The Platte River Power Authority (PRPA) provides electricity to Fort Collins, Longmont, Loveland, and Estes Park. PRPA made headlines in 2018 when it committed to achieving a 100% fossil fuel-free resource mix by 2030. Now, PRPA management wants to build a new fracked gas/methane power plant that would remain in operation for decades.
Our two PRPA board members – Mayor Jeni Arndt and Utilities Director Kendall Minor – need to ask PRPA management some hard questions before considering approval of any new fossil fuel-based power plant at this stage of the climate crisis. Please send Arndt and Minor an e-message to express your desire for answers to those questions. Their e-addresses are firstname.lastname@example.org and email@example.com, respectively. You can use the sample e-message below, or write your own. Please send your message by Wednesday, September 27th, which is the day before the next PRPA board meeting.
Dear Mayor Arndt and Utilities Director Minor –
I am deeply troubled that PRPA management is asking you to approve moving forward with developing a new fracked gas/methane plant before even completing its 2024 Integrated Resource Plan.
The climate crisis is upon us. PRPA has a goal of 100% non-carbon electricity by 2030, and U.N. Secretary General has called on all developed countries to achieve this goal by 2035. Given these facts, it is of the utmost importance to understand why PRPA wants to rush to build a new methane plant that would remain in operation for decades.
Before considering approval of any new fossil fuel plant, you should ask PRPA management the following questions, and insist on clear, well documented answers:
- Why can’t the PRPA’s existing methane turbines be used to meet the demand for electricity when wind, solar, and hydropower resources aren’t sufficient to meet that demand?
- Why can’t the existing coal plant – which will be shut down at the end of 2029 – be reconfigured to run on methane when wind, solar, and hydropower resources aren’t sufficient to meet system demands?
- Has the PRPA considered installing long-duration batteries such as those being installed by Xcel in order to bridge any gaps in generation capacity? If not, why not?
- Distributed energy resources – such as solar panels and batteries – can be aggregated to form a “virtual power plant.” Were distributed energy resources fully accounted for in developing the recommendation for a new methane power plant? If not, why not?
- The draft resolution you will consider this Thursday refers to “green hydrogen.” Although green hydrogen is a zero-carbon fuel, how much of it could realistically be used in the proposed new methane plant?
- The draft resolution you will consider this Thursday also refers to “renewable natural gas.” Although renewable natural gas is a low-carbon fuel, how much of it could realistically be used in the proposed new methane plant?
- What was the bidding process for hiring Black and Veatch, a corporation that installs methane power plants, to study the need for more generating capacity?
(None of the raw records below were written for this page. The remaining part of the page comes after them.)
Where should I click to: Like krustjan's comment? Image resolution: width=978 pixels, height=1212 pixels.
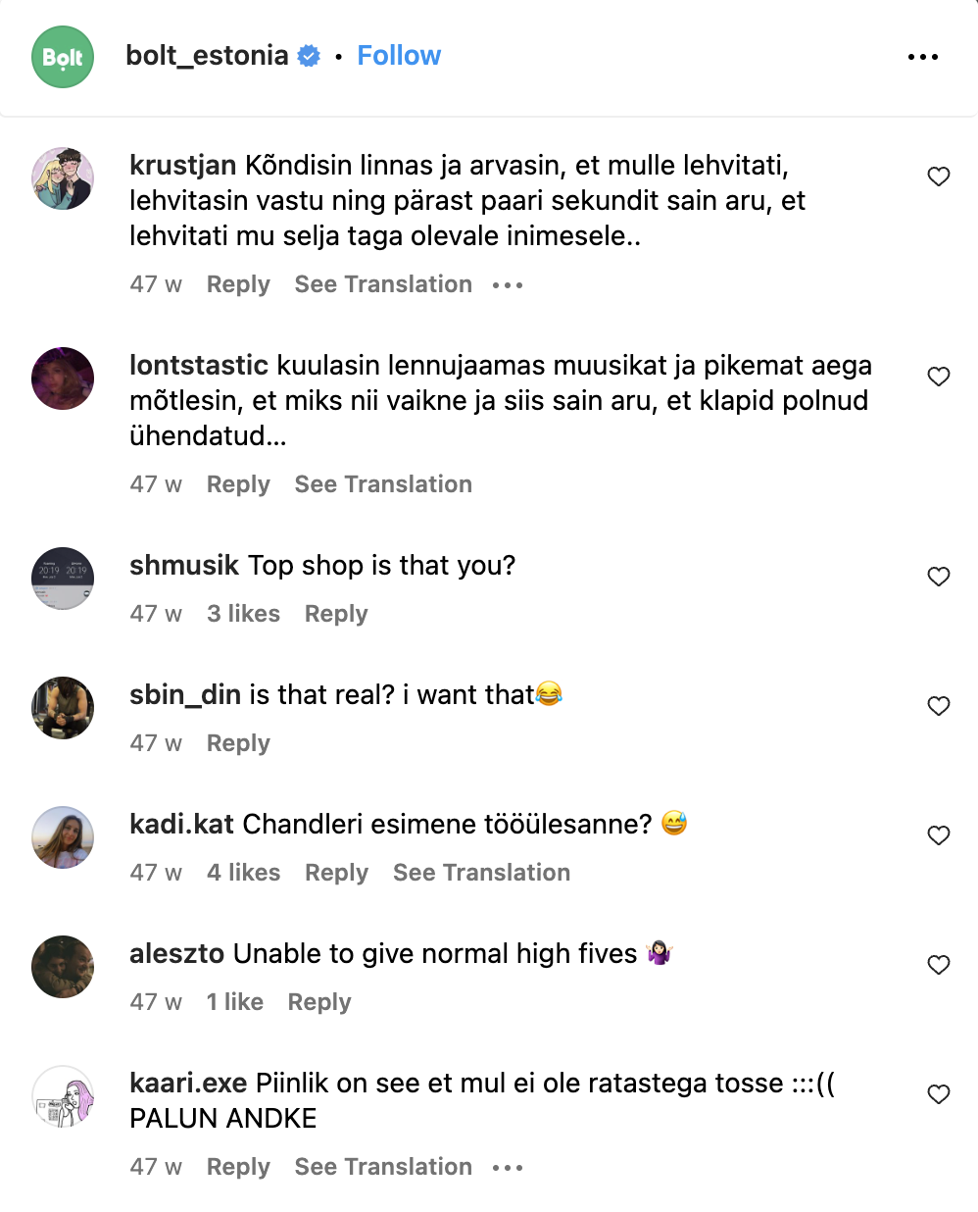(x=938, y=177)
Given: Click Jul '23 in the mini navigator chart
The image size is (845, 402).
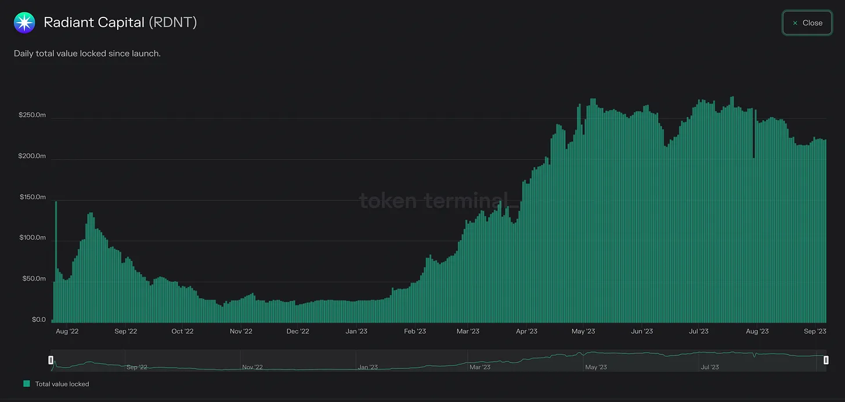Looking at the screenshot, I should click(711, 367).
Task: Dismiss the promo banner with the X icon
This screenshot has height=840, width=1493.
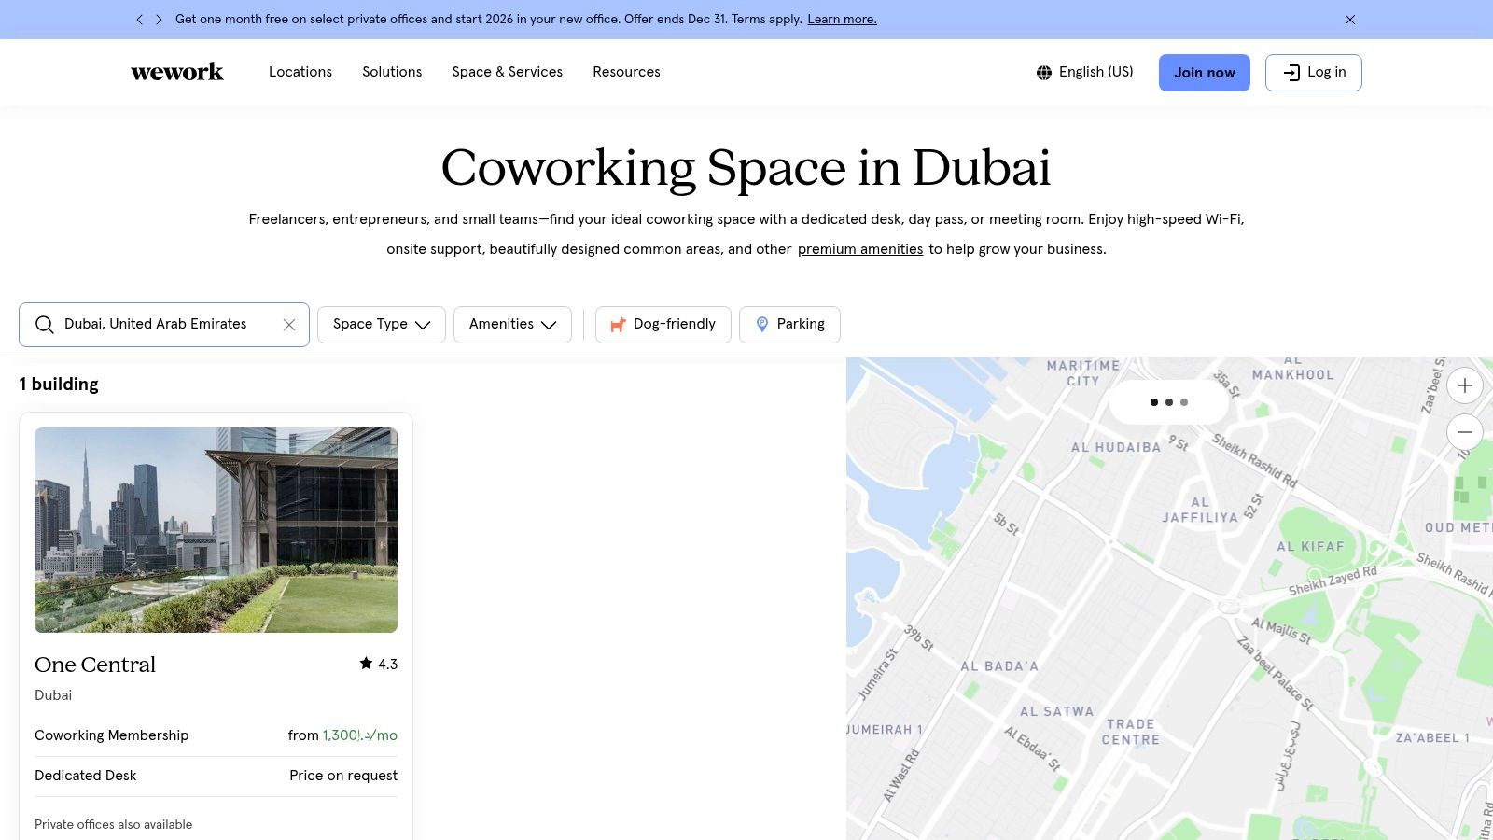Action: pos(1349,19)
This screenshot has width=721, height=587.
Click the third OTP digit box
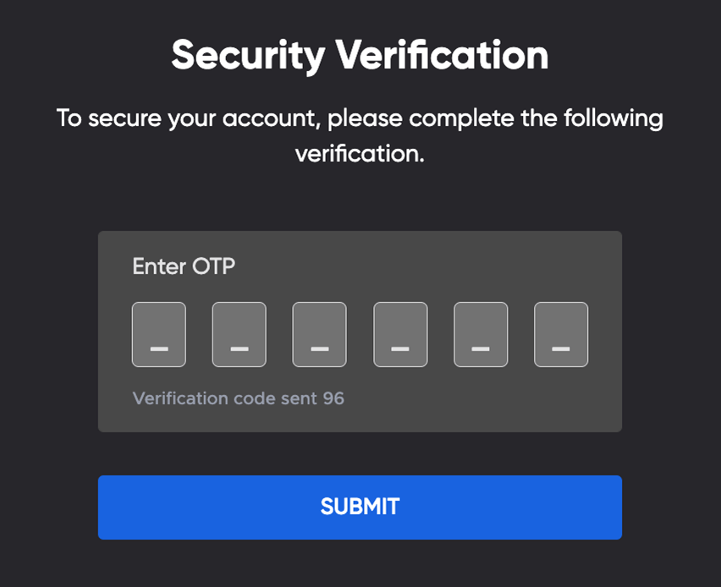click(x=319, y=334)
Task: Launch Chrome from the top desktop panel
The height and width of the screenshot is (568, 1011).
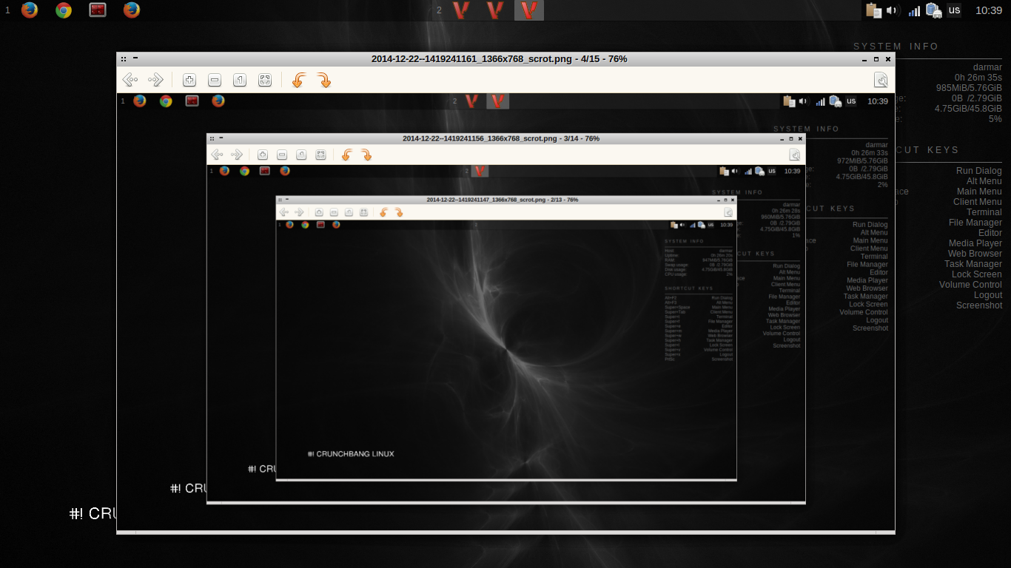Action: click(x=64, y=10)
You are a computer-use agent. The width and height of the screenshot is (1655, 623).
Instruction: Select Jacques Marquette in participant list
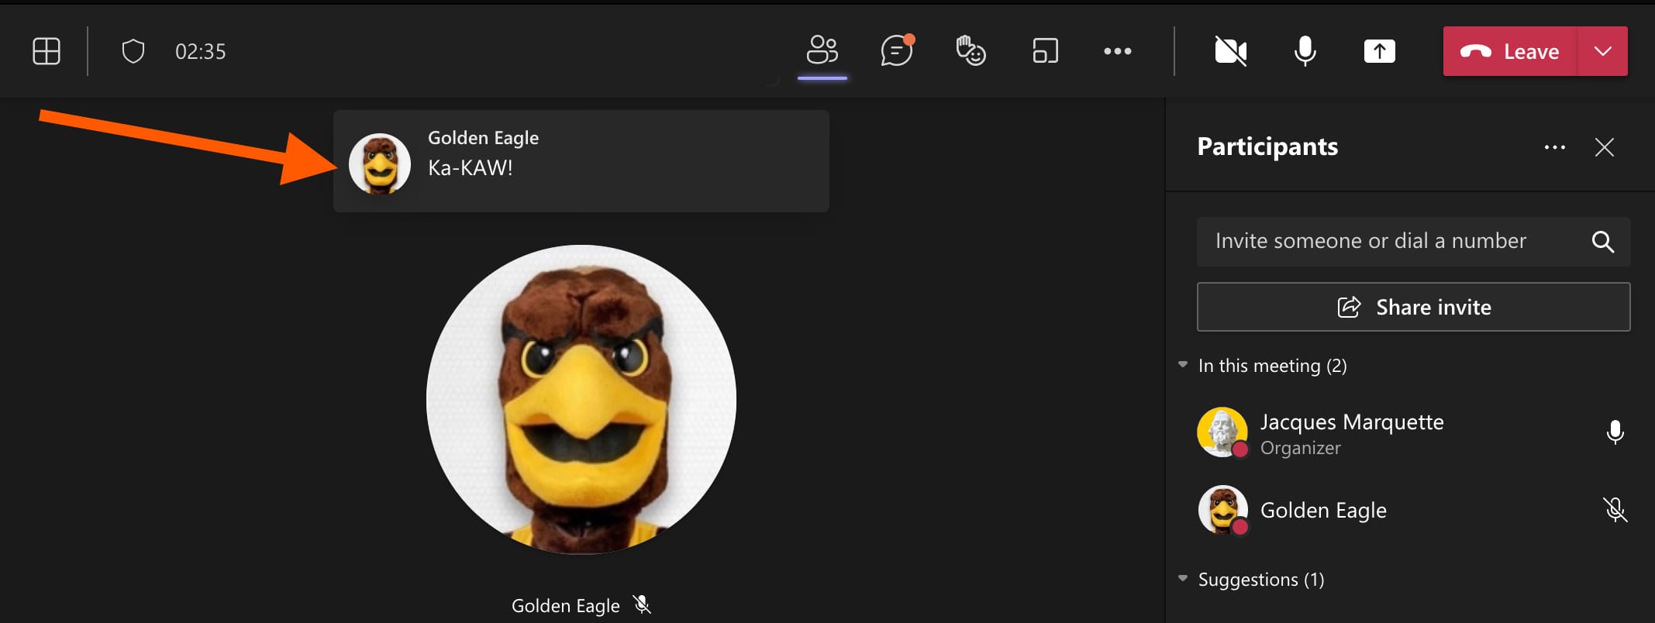tap(1351, 432)
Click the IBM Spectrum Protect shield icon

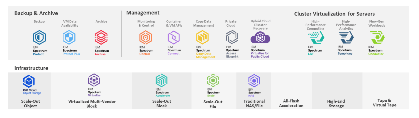click(x=39, y=37)
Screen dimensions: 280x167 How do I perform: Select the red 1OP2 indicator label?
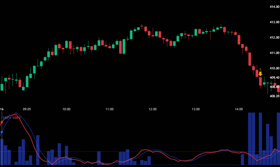(x=17, y=118)
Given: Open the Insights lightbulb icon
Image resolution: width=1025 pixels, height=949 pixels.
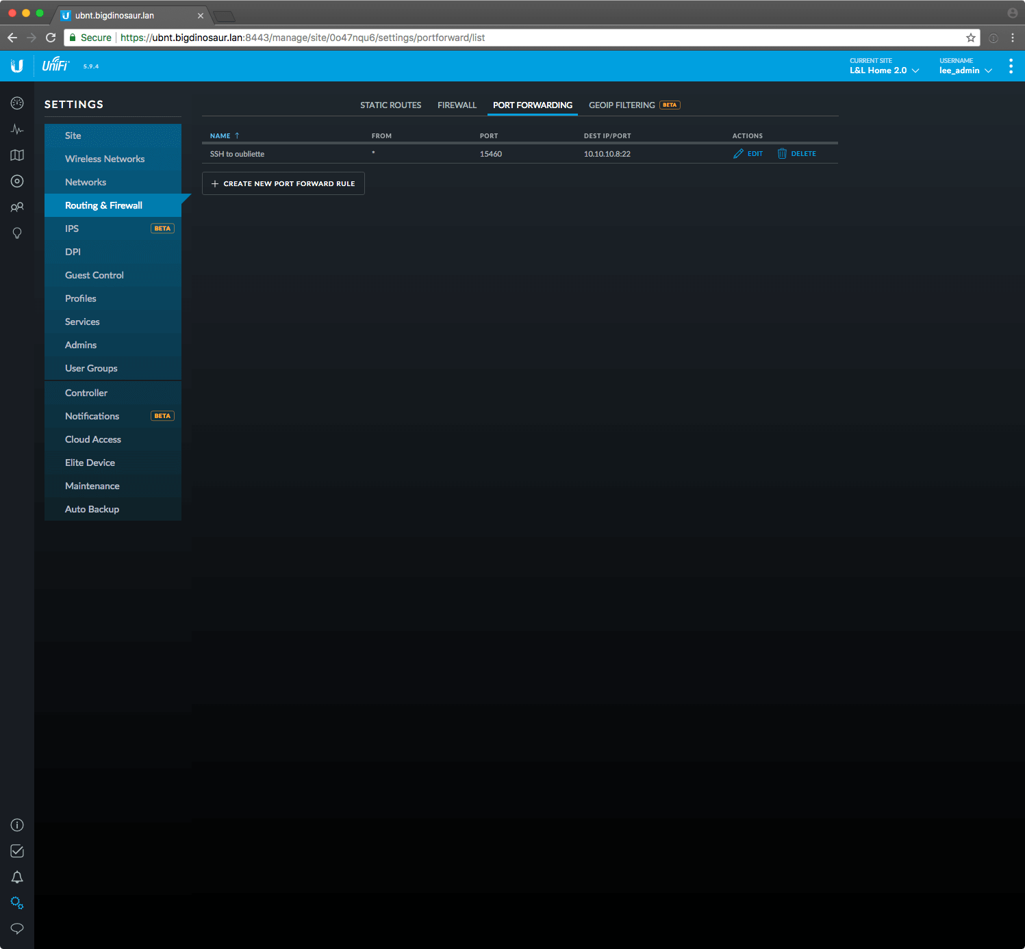Looking at the screenshot, I should point(17,233).
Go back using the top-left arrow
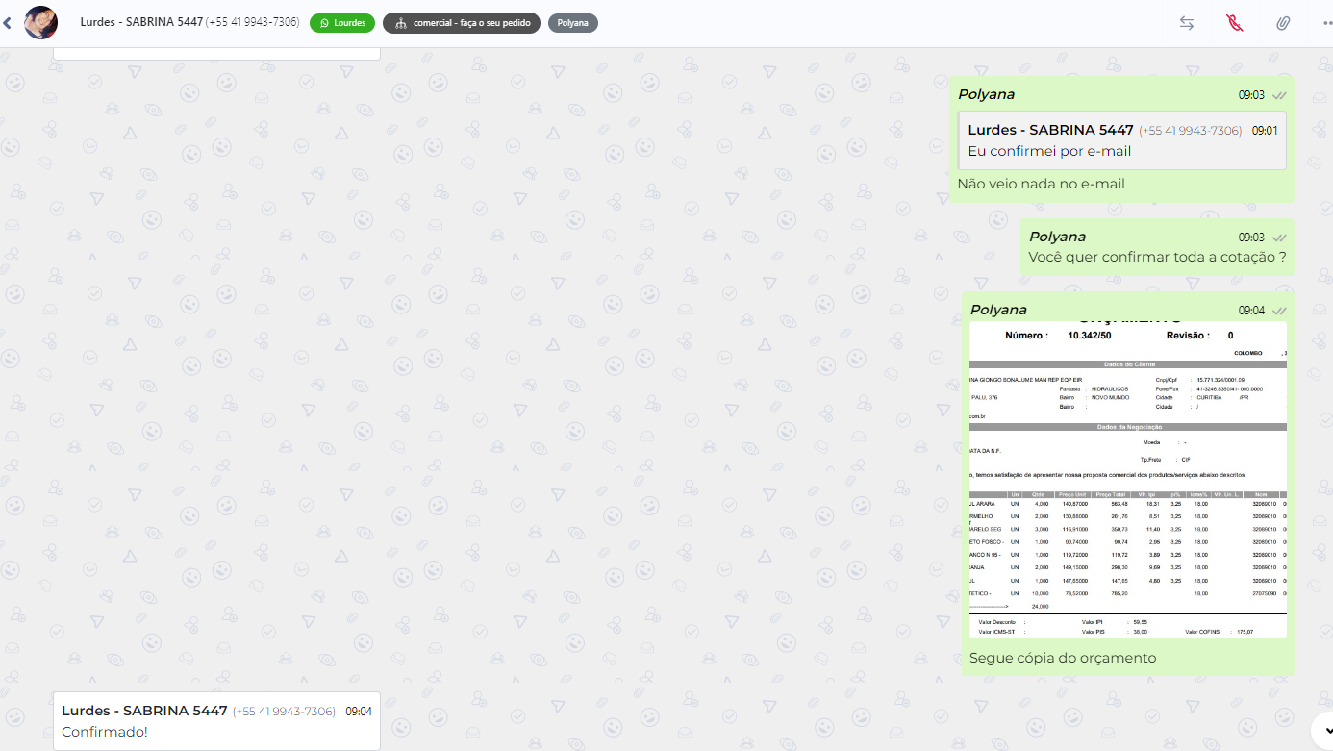 (x=8, y=23)
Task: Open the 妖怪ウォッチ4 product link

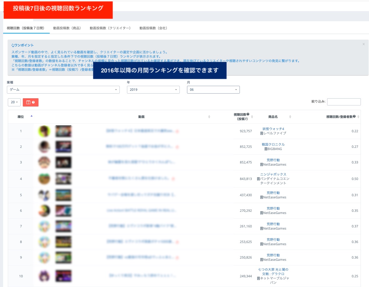Action: [x=273, y=129]
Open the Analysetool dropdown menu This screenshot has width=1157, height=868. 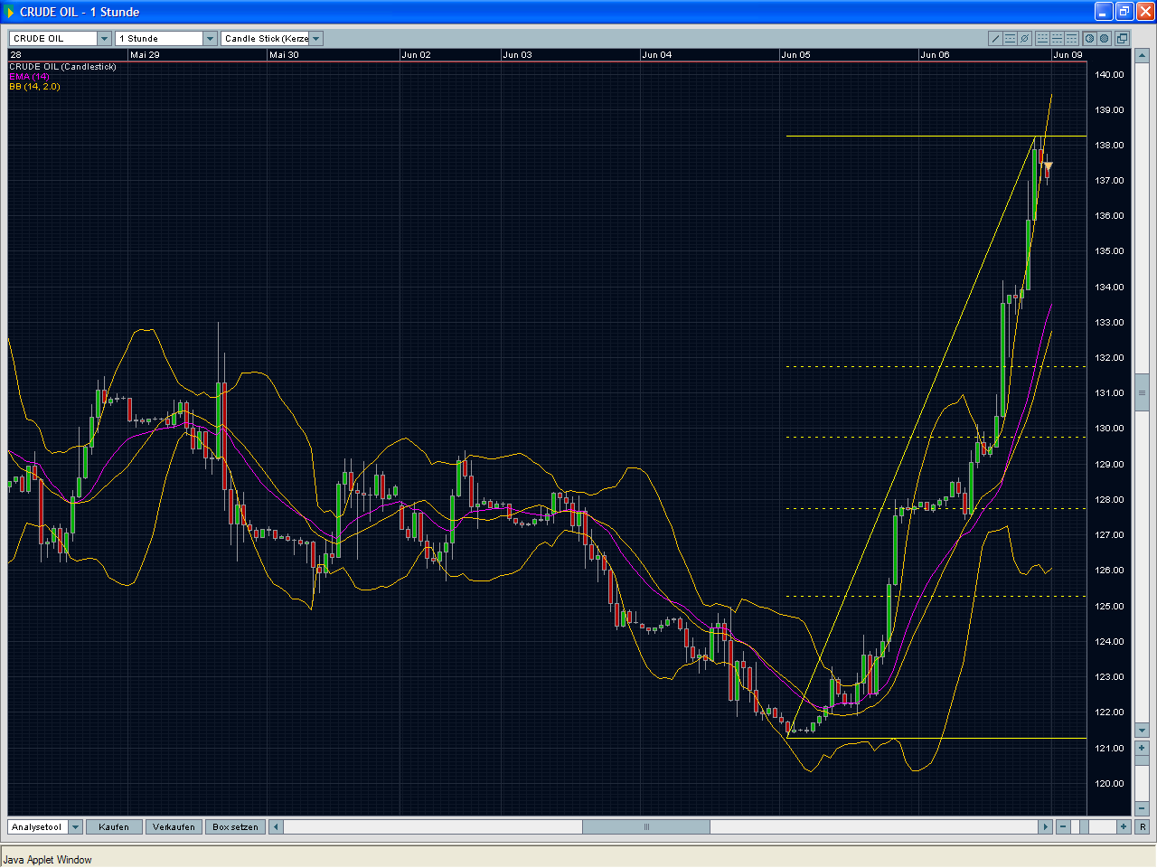pos(75,827)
Will Black and Veatch be barred from bidding on designing and building the new power plant?
Given the urgency of the climate crisis, it’s critical that no stone be left unturned to ensure that there is truly no alternative to building a new fossil-fuel generating plant that will remain in service for decades. I look forward to hearing back from you with answers from PRPA management to the above questions.